The series proved one of many “firsts” in the career of Carroll, who died Friday at age 84, 22 years after first being diagnosed with breast cancer and, in the process, becoming an activist for diagnosis and prevention of the disease.

She’d been the first African American woman to win a best actress Tony Awards for musicals, which she won in 1962 for the role of Barbara Woodruff in the Richard Rodgers musical No Strings. In 1969, she was the first to host the Tonys themselves. She would be nominated for a best actress Oscar for the 1975 movie Claudine opposite James Earl Jones (only the fourth black actress ever to be nominated).

And Torontonians remember her for another role that tweaked racial sensitivities — the lead in Livent’s 1995 production of Andrew Lloyd Webber’s musical Sunset Boulevard. The woman who originated this Tony-winning “white role” on Broadway, Glenn Close, attended Carroll’s Toronto premiere as a show of support.

But you don’t get to be “first” without being a fighter. On Julia, Carroll represented to Middle America an idealized, glossed over version of black life in the 1960s (in one episode, we learned Corey had been called “a bad word” at school which, after much innuendo, turned out to be “fatso”). But the newfound empowerment that came with being the lead in a widely-watched network series gave her the room to speak her mind. She was quoted at the time saying, “At the moment we’re presenting the white Negro. And he has very little Negro-ness.”

She was of one mind in that insight with the spoken word poet Gil Scott-Heron, whose “The Revolution Will Not Be Televised” referenced Julia as akin to a cartoon. (“The revolution will not star Natalie Wood and Steve McQueen or Bullwinkle and Julia…”).

At its star’s urging, Julia made attempts at relevancy by the end of its run, including an episode where cuts were made to the clinic where she worked and minorities were the first out the door. Her boss, Dr. Morton Chegley (Lloyd Nolan), risked his own job to defy the racist beancounters’ edict.

Carroll, meanwhile, remained a presence in Hollywood for decades after Julia. The ‘80s era of nighttime soaps saw her in the role of Dominique Devereaux, the mixed-race half-sister of Blake Carrington on Dynasty (a character she gleefully referred to as, “the first black bitch on television”). The role — which she reprised in the spin-off The Colbys — paired her up with Billy Dee Williams, who played her husband Brady. It was a reunion of sorts, since they’d been fellow students in the ‘50s at New York’s Fiorello H. LaGuardia High School of Music & Art & Performing Arts (they would play husband-and-wife again in 1995 in Lonesome Dove: The Series).

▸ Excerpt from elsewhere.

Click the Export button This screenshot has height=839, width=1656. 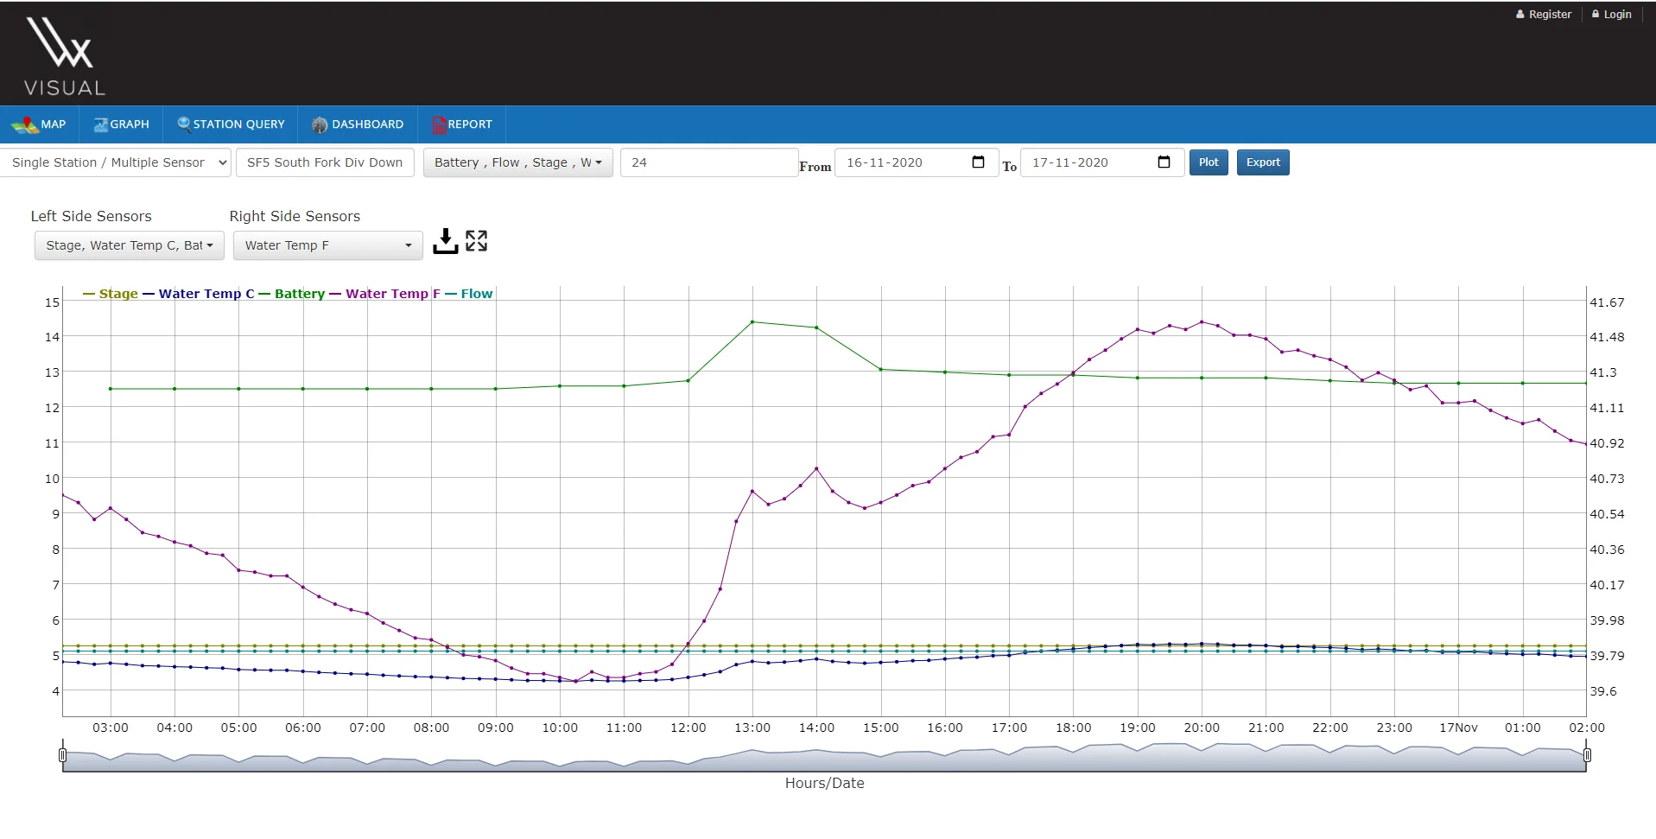pyautogui.click(x=1263, y=162)
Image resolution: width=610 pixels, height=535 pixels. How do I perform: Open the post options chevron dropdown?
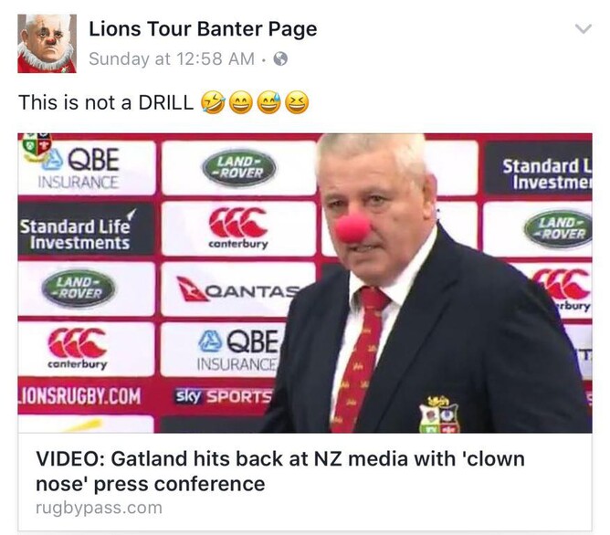(584, 29)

And in 2013 she appeared on stage at the Primetime Emmy Awards with Kerry Washington in a poignant, intergenerational moment — the first African-American to star in a network series in a non-stereotypical role alongside Washington, the first African-American woman in nearly two decades to score an Emmy nomination for Lead Actress in a Drama for her own series, Scandal (she lost out to Homeland’s Claire Daines). Speaking on the pre-Emmy red carpet about award recognition for African-American performers, Carroll told the Associated Press that, “I feel we’re a little behind, we need to catch up … We’re all very grateful to the Emmys because they’ve been on our side. At the same time, we’d like it to be a little more with what’s going on in the world.”

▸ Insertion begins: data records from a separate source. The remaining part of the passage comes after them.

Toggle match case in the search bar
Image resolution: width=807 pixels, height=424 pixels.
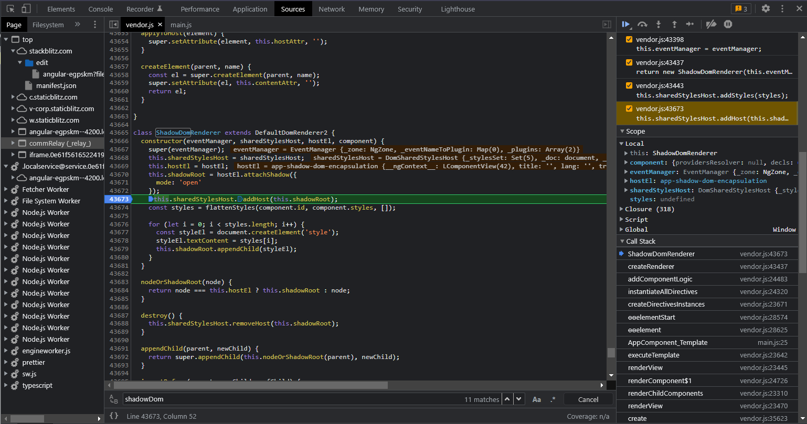pos(536,399)
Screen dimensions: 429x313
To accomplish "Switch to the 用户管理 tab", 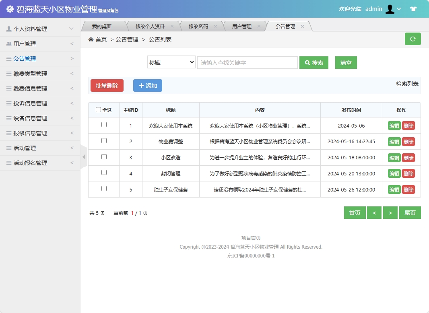I will (242, 25).
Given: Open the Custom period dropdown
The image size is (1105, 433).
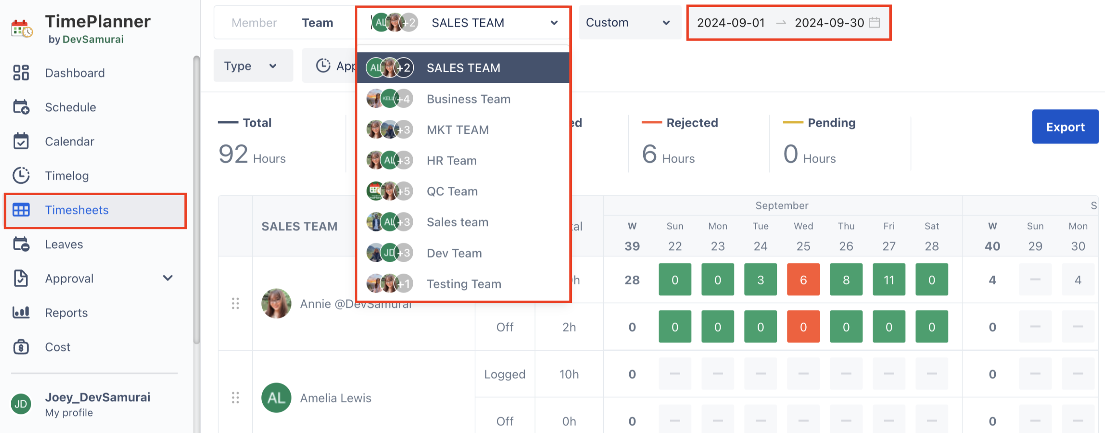Looking at the screenshot, I should 628,23.
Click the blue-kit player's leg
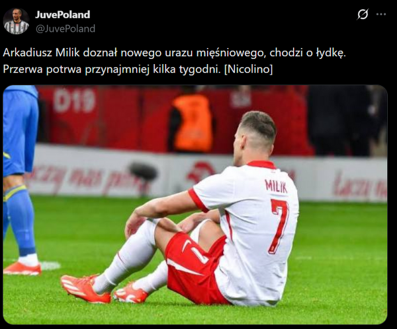 [20, 220]
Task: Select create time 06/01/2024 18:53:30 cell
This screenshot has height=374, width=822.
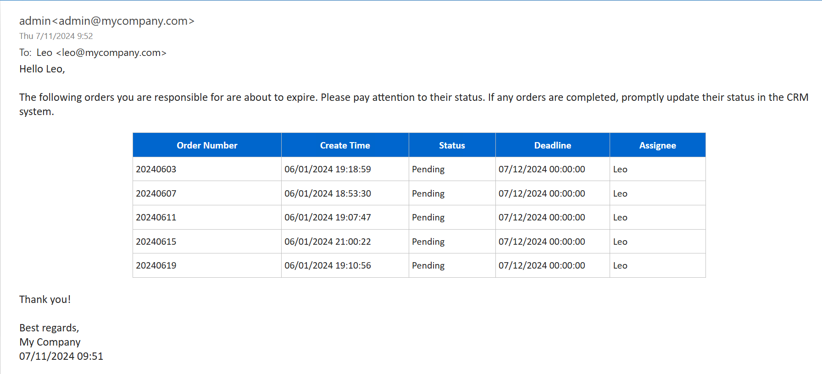Action: 328,193
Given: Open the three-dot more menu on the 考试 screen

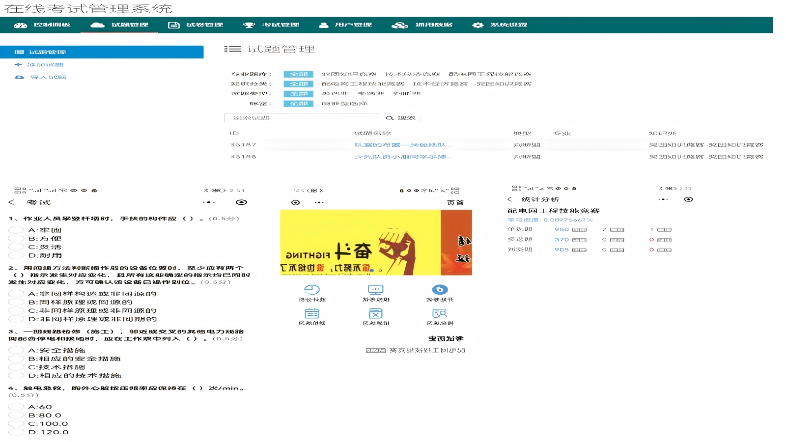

Outside of stage and screen, the actress wrote a 2008 autobiography fitting titled The Legs Are The Last To Go, in which she described herself as, “ambitious, a rampant careerist who is as dedicated and vain as any performer in the business. I don’t know if that will ever change.” She also recounted a lifetime of dealing with showbiz racism, and a tempestuous past with men. She had four husbands, the last of whom was the lounge singer Vic Damone who accompanied her to Toronto, and she had affairs with Sidney Poitier (while they were filming the 1959 movie version of Porgy and Bess) and British television personality David Frost.

On the interview circuit promoting her book, Carroll was described as combative, and eager to discuss racial issues in the most charged terms.

She was, in other words, very much not Julia. She was Diahann Carroll, and she would not be put on hiatus.